AMOSUP was organized in 1972 by Ferdinand Oca, Sr., with government support, at the beginning of martial law under the late dictator Ferdinand Marcos.
The Philippine government’s economic policy encourages workers to seek employment overseas, and millions of Filipino families depend on foreign remittances by overseas workers to survive. Labor unrest makes Filipino workers less attractive to foreign employers. It’s not a prospect the government or labor contractors view favorably.
But the Mundogas sailors were able to count on support by U.S. longshoremen, who have a long history of job action in support of foreign crews. When the Mundogas docked in Sacramento on September 21, Heyman came on board. The deck officers had already agreed among themselves to take action, and they approached the crew for support. In the Philippines, there is a shortage of deck officers, who can therefore move from ship to ship. But for seamen, there is a labor surplus, making the loss of a job much riskier. As a result, the crew split, with a little over half deciding to support the officers.
Then the ship moved from Sacramento to Stockton. Filipino officers made a list of safety violations, including a leak in one of the tanks, and problems with the steering gear and oil/water separator, and turned it over to the Coast Guard. After pulling alongside the dock in Stockton, the Filipinos struck.
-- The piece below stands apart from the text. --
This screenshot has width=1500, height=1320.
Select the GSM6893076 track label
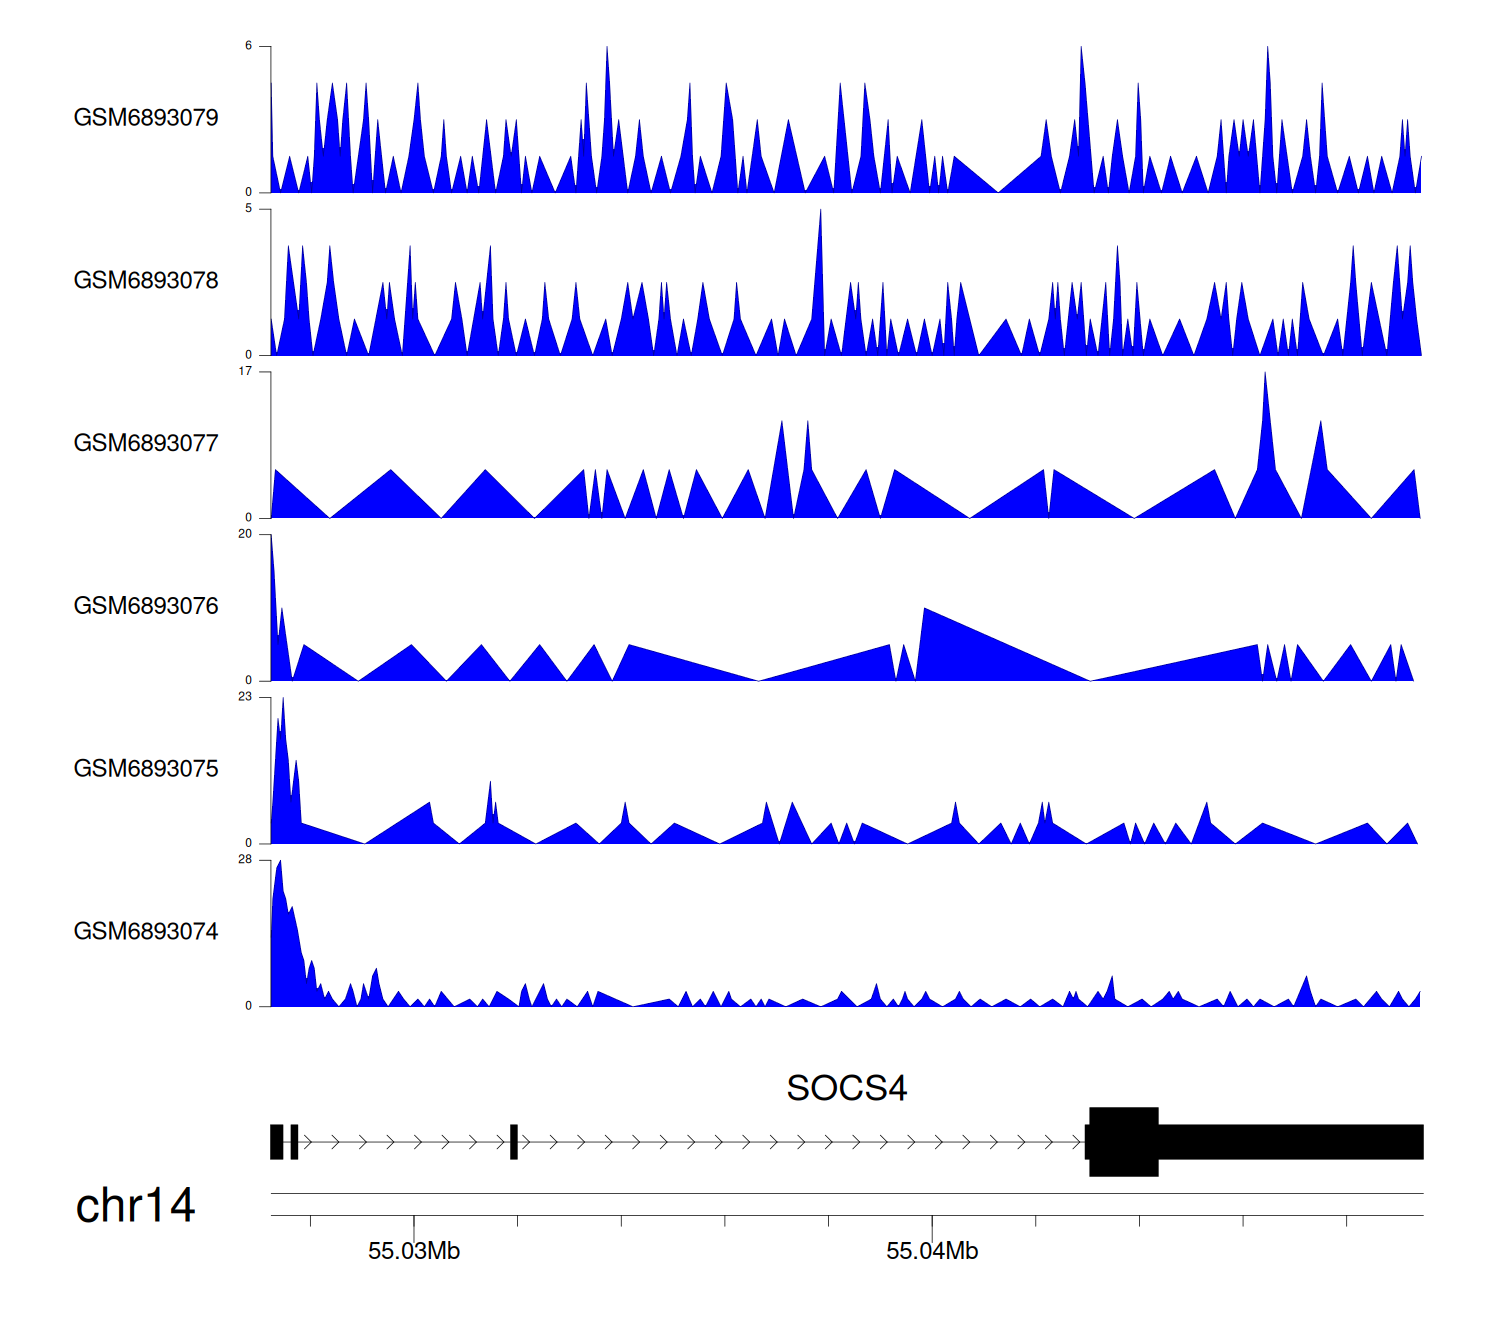[146, 606]
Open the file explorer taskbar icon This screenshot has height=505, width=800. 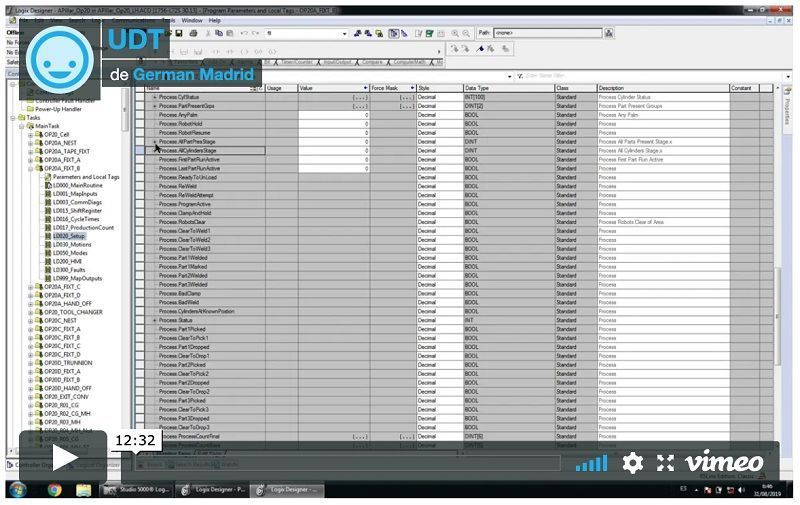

Key to the action was keeping the captain from hooking up the hose to discharge the cargo. “We were committed to putting our bodies between the hose and the connection if necessary,” Lamadrid remembers. “The captain was shaking. He ordered one of the Spanish officers to get rid of the picketsigns, but after he started to rip them away, we warned him off.”
Stockton ILWU Longshore Local 54’s president Danny Caruso was on the docks, and with other longshoremen, began to yell “They have a right to strike!” After seeing a bonafide picketline, which their contract allows them to respect, Local 54 members decided to refuse to work the ship. Local 6 members, seeing the evident danger of a leak of toxic ammonia, stood by on a health and safety beef.
The shipping agent in Stockton, Trans Navigation Co., which was familiar with the ability of longshoremen to tie up the ship, advised Aris and BIS-Manila to settle with the seamen. After intense negotiations, crewmembers not only won back pay, but forced BIS-Manila to sign a new ITF agreement.
Fearing the captain’s blacklist, the Filipino crewmembers elected to fly home to Manila after their strike. Disgusted with treatment by BIS-Manila, they decided to seek jobs with other shipping lines.
“I know we will have big consequences when we arrive in the Philippines,” worries Balmonte, the radio officer. “I know this will affect my family. But the mistreatment was inhuman, and I’m still upset about it. I just couldn’t take anymore.”
Lamadrid, however, believes the crew’s action opens a door to improving conditions on other ships. “We’re going to tell other Filipino sailors what happened here,” he promises. “Other seamen can do what we did if they stick together. And if sailors and longshoremen in different countries can also find ways to support each other, we can all win something better. That’s what we did in Stockton.”
“We’re really all employed by the same companies,” Heyman says. “As things stand now, we’re all pitted against each other as shippers look from country to country for lower wages. But we can learn to cooperate.”